TEXT TO READ:
+ + + + +

D3 Preview: Dundee's Drive for 5 May Include Meeting of 2021 Champs

By Geoff Kimmerly
MHSAA.com senior editor

February 24, 2022

It’s not often we get to see two of last year’s Finals champions face off for this season’s title. But we could Saturday in the Division 3 Team Wrestling Final.

Dundee is seeking to win its fifth-straight Division 3 championship. Clinton won the last two in Division 4 before moving into Division 3 this winter. They are the top seeds in the bracket heading into this weekend. They also wrestle together in the Lenawee County Athletic Association; Dundee won the regular-season dual 40-26.

But there is plenty of wrestling ahead before we reach that potential rematch – and a repeat No. 3 seed in Alma, along with five more qualifiers, looking to reach that last match of the weekend as well. Friday’s Quarterfinals begin at 4:30 p.m. at Wings Event Center – see matchups below – with Semifinals at noon Saturday and the championship match later that day at 3:45 p.m.

#1 Dundee (14-4) vs. #8 Constantine (25-10)
#4 Imlay City (27-5) vs. #5 Hart (30-5)
#3 Alma (26-1) vs. #6 Montrose (18-5)
#2 Clinton (30-3) vs. #7 Gladstone (15-1)

Tickets for Quarterfinals, Semifinals and Finals will be sold by the Wings Event Center box office. All matches for all three rounds also will be viewable on MHSAA.tv with subscription.

+ + + + +

GIVEN MATERIAL:
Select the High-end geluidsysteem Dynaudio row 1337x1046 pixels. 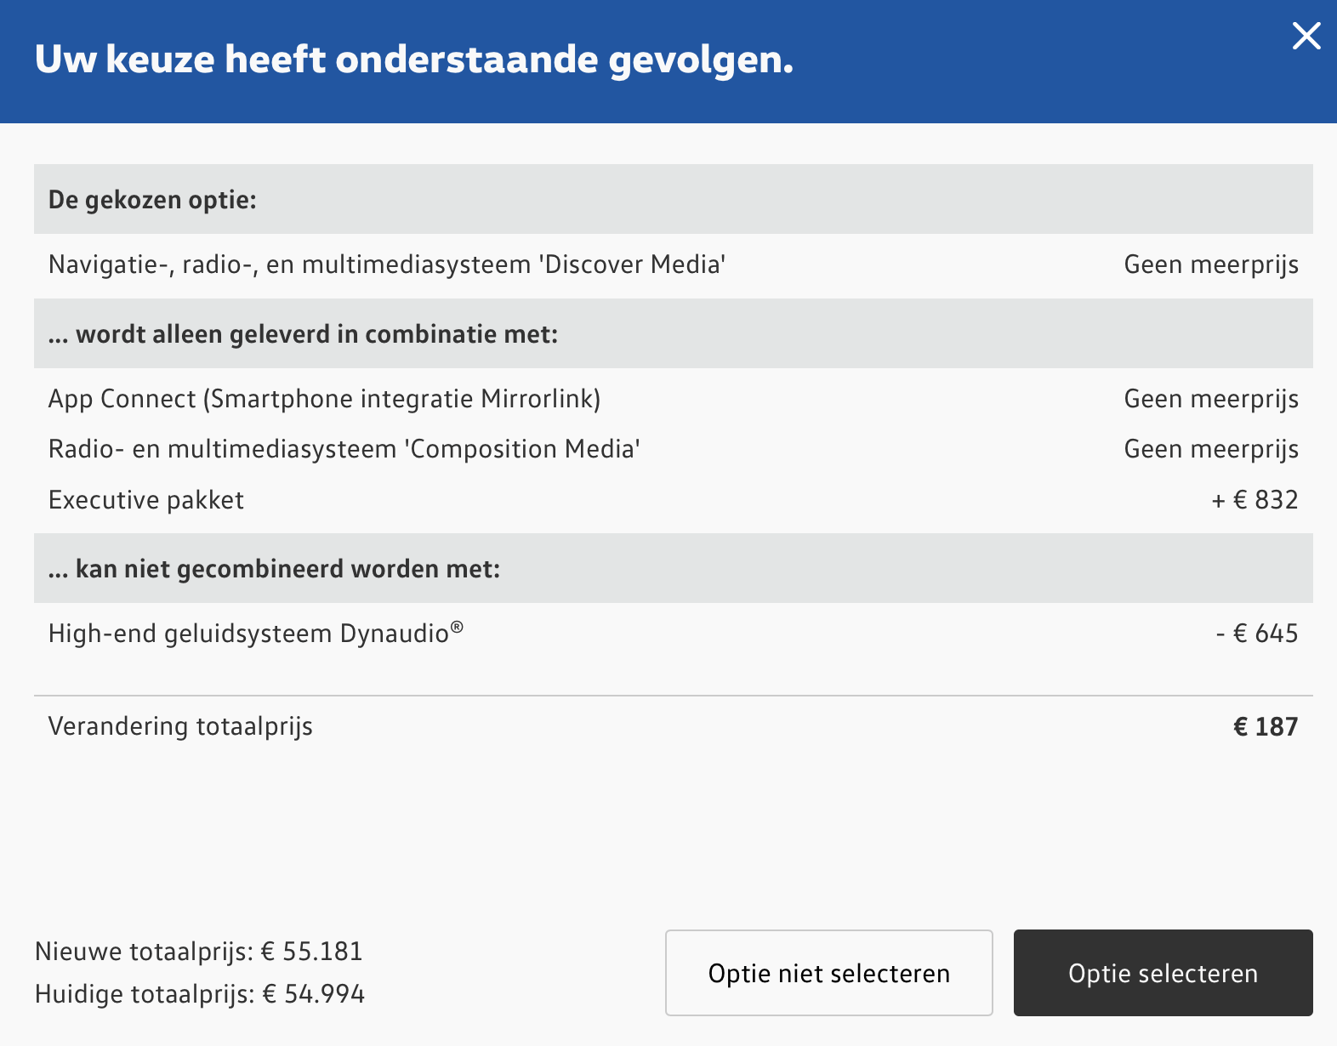click(x=256, y=634)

+ + + + +

GOAL OF THE EXERCISE: Continue the Division 3 team wrestling preview from the point where it ends.

WRITTEN REPLY:
Below is a look at all eight teams competing in Division 3, listed by seed. (Girls Finals qualifiers are noted with “G” with weight class, as those classes differ from the other Individual Finals brackets.)

14-4, No. 1
League finish: First in Lenawee County Athletic Association
Coach: Tim Roberts, 23rd season (572-80-1)
Championship history: Thirteen MHSAA championships (most recent 2021), seven runner-up finishes.
Individual Finals qualifiers: 103 Ashton Viers (24-12) fr., 112 Kade Kluce (34-6) soph., 119 Braeden Davis (34-2) jr., 119 Kyle Smith (27-7) sr., 125 Cameron Chinavare (32-2) soph., 130 Kaden Chinavare (29-3) jr., 135 Logan Sander (29-6) sr., 135 Kole Katschor (28-11) fr., 140 Trey Parker (25-8) soph., 145 Austin Jaworski (17-10) sr., 145 Aiden Davis (36-0) jr., 152 Casey Swiderski (38-0) sr., 152 Jacob Fenbert (24-13) jr.
Outlook: Dundee has wrestled in the last 10 Division 3 championship matches and brings back eight starters from last season’s winning team. Swiderski will wrestle next weekend to join the elite group of four-time individual champions, and Braeden Davis is right behind wrestling for his third individual title in three seasons. Kluce, Kaden Chinavare and Aiden Davis also were Individual Finals champs in 2021, while Smith, Sander and Parker were placers. Also among Dundee’s wins this season was a victory over Division 1 top seed Davison.  

30-3, No. 2
League finish: Tied for second in LCAA
Co-coaches: Casey Randolph and Jeff Rolland, ninth seasons (247-52)
Individual Finals qualifiers: 103 Braylon Long (42-6) fr., 112 Connor Younts (39-6) soph., 119 Connor Busz (43-2) jr., 125 Zak Shadley (38-9) jr., 130 Chase Packard (34-9) sr., 135 Coy Perry (43-7) soph., 140 Maurice Ames (32-13) soph., 145 Joey Preston (29-7) soph., 160 Kent McCombs (28-2) sr., 189 Logan Badge (33-4) sr.; 130-G Faith Blackburn (20-1) soph.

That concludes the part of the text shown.